La Federazione Italiana Pubblici Esercizi (Fipe), alla Camera dei Deputati, rende noto che:"gli home restaurant sono una distorsione del mercato. Generano un'evasione fiscale e contributiva totale, sono privi di controlli e mettono a rischio igiene e salute.
Ci aspettiamo dalle Istituzioni una decisa azione nei confronti di attività condotte al di fuori di ogni regola e, in particolare, verso i canali web che le promuovono e beneficiano delle relative commissioni".

Marcello Fiore, direttore generale Fipe, ha così dichiarato:"già da qualche anno abbiamo segnalato le forti perplessità che le attività di home restaurant stanno generando all’interno del settore della somministrazione di alimenti e bevande.

Questa attività è posta in essere al di fuori di ogni regola e quindi deve essere contrastata con decisione dalle autorità competenti.

Chiediamo di incrementare l’impegno normativo messo parzialmente in atto dal Ministero dello Sviluppo Economico con la risoluzione n. 50481 in base alla quale gli home restaurant sono considerate attività imprenditoriali a pieno titolo.
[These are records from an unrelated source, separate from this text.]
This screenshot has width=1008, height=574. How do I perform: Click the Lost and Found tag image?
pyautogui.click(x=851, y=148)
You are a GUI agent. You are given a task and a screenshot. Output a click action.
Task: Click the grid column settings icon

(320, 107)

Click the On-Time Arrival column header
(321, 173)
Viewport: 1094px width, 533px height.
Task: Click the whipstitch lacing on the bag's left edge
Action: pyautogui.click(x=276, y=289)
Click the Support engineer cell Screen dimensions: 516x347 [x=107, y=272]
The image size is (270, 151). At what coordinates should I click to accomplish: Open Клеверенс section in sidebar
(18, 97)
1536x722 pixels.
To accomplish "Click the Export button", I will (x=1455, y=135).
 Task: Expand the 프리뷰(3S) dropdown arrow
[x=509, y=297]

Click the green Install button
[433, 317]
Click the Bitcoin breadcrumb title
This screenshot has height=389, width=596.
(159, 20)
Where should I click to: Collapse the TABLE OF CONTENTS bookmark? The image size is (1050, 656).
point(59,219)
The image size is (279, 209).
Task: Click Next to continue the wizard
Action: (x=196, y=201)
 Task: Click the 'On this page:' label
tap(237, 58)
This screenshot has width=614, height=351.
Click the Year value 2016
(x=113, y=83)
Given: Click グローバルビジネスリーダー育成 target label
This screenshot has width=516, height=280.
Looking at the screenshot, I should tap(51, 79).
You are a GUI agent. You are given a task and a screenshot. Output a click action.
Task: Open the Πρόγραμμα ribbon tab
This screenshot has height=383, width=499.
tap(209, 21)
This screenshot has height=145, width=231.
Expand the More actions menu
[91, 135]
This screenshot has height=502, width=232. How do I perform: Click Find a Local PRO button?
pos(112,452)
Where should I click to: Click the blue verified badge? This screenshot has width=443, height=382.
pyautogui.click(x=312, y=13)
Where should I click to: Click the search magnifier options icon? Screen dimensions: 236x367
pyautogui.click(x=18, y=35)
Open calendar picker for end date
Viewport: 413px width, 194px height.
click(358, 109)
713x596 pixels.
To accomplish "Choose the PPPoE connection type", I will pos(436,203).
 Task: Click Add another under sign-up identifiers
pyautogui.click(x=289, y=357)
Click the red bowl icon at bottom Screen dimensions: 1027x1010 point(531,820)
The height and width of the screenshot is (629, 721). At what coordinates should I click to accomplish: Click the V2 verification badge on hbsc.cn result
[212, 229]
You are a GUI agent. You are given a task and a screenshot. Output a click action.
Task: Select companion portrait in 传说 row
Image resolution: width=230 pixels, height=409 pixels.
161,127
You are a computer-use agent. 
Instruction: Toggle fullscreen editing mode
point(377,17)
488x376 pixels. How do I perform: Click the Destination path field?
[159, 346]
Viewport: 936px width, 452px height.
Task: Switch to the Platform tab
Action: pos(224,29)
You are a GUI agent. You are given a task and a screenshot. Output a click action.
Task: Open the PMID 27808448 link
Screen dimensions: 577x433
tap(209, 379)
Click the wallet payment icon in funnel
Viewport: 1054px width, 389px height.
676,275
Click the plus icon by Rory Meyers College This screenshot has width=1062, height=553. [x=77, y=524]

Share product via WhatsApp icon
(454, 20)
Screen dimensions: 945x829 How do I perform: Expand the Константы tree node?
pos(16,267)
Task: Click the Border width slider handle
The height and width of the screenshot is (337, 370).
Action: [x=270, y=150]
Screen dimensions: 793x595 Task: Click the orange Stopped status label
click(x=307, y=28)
Le istituzioni non hanno ancora tenuto conto di una serie di disposizioni il cui rispetto è fondamentale per un'attività di pubblico esercizio, in particolare per quanto riguarda profili di sicurezza e ordine pubblico.

In mancanza di controlli preventivi e di idoneità l’home restaurant è da considerarsi un luogo a rischio per il cliente.

A questo si aggiunge la mancanza di una regolamentazione specifica sulla somministrazione e il consumo di bevande alcoliche e il divieto di fumo".